Cardiotoxicity of high-dose continuous infusion fluorouracil: a prospective clinical study
- PMID: 1403060
- DOI: 10.1200/JCO.1992.10.11.1795
Cardiotoxicity of high-dose continuous infusion fluorouracil: a prospective clinical study
Abstract
Purpose: A prospective clinical study was performed to determine the incidence of high-dose continuous intravenous infusion fluorouracil (5FU-CIV) cardiotoxicity.
Patients and methods: Three hundred sixty-seven patients who were given first-cycle high-dose 5FU-CIV were monitored for cardiac function by clinical examination, ECG, and laboratory tests. 5FU-CIV was administered during a 96- or 120-hour period at doses that ranged from 600 to 1,000 mg/m2/d. Associated drugs included cisplatin (56%), mitomycin (12.5%), folinic acid (leucovorin) (7%), and others (14%). Thirty-nine patients (10.5%) received 5FU as a single agent.
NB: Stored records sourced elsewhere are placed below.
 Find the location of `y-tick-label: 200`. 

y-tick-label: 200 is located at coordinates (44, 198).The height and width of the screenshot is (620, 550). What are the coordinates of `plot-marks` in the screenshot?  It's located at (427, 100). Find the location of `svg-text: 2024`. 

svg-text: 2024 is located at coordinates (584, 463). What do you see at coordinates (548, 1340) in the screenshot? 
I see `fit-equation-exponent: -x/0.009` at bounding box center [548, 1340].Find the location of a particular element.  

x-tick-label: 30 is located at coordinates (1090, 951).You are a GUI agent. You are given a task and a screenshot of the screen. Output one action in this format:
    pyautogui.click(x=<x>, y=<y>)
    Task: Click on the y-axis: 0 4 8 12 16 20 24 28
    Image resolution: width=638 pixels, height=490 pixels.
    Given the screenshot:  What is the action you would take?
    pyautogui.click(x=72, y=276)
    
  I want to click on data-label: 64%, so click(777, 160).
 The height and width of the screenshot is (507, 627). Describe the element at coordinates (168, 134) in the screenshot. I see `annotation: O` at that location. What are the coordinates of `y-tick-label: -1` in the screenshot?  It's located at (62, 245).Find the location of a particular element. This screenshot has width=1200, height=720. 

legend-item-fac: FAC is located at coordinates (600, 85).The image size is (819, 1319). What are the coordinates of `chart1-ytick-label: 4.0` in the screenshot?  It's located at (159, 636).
Results: 5FU-induced cardiac events occurred in 28 patients (7.6%; 95% confidence interval, 4.9% to 10.3%). Nine of them had a history of cardiac disease. Primary tumors included head and neck (n = 13), gastrointestinal (n = 6), breast (n = 3), and others (n = 6). The mean onset time of cardiac symptoms was 3 days (range, 2 to 5). Inaugural symptoms included angina pectoris (n = 18), hypotension (n = 6), hypertension (n = 5), malaise (n = 4), dyspnea (n = 2), arrhythmia (n = 1), or sudden death (n = 1). At 5FU discontinuation, six patients' cardiac symptoms returned to baseline, but 21 patients experienced unstable angina (n = 8), hypotension/cardiovascular collapse (n = 11), pulmonary edema (n = 1), or sudden death (n = 4). The lethality rate was 2.2% (five sudden deaths plus three irreversible collapses). ECG showed repolarization changes (ST segment deviation; T-wave inversion) in 65% and/or diffuse microvoltage in 22% of the patients who presented with cardiac events. Echocardiography showed partial or global hypokinesia in nine of the 16 patients who were examined, and one case of prolonged akinesia. Cardiac enzymes rarely showed an increase (n = 2). In severe but reversible cases, clinical, ECG, and echographic parameters returned to baseline status within 48 hours after the drug discontinuation. A fluorine 19 nuclear magnetic resonance (19F NMR) analysis of urine was performed on 14 patients; six had cardiac symptoms and eight did not. Fluoroacetate (FAC), a known cardiotoxic compound, was detected in all cases.
Conclusion: In our study, the incidence of high-dose 5FU-CVI cardiotoxicity was 7.6%. The hypothesis of a toxic cardiomyopathic process requires further confirmation.